*** EXERCISE MATERIALS

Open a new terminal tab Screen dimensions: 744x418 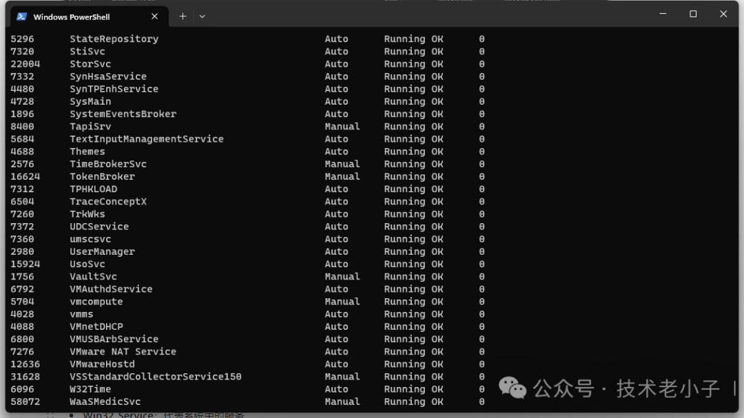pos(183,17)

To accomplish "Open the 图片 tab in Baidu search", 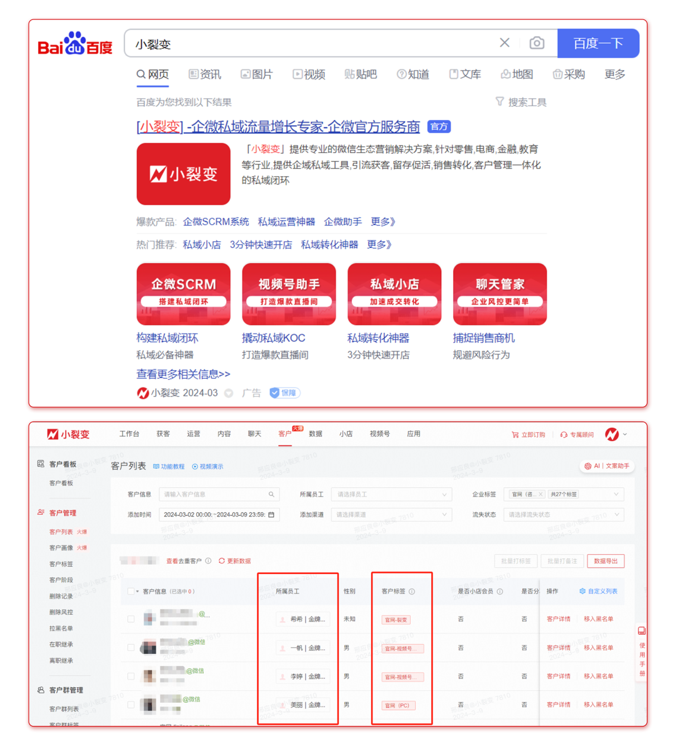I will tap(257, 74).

******
*** EXERCISE MATERIALS

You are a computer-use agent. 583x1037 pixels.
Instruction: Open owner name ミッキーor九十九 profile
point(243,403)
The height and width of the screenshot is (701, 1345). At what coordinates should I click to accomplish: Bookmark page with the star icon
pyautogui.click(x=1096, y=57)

******

- **TASK OBJECTIVE**
Report every line of the items above that contains the string "click", matching case exactly.

- **EXPECTED ANSWER**
The height and width of the screenshot is (701, 1345). At what coordinates should I click to accomplish: Bookmark page with the star icon
pyautogui.click(x=1096, y=57)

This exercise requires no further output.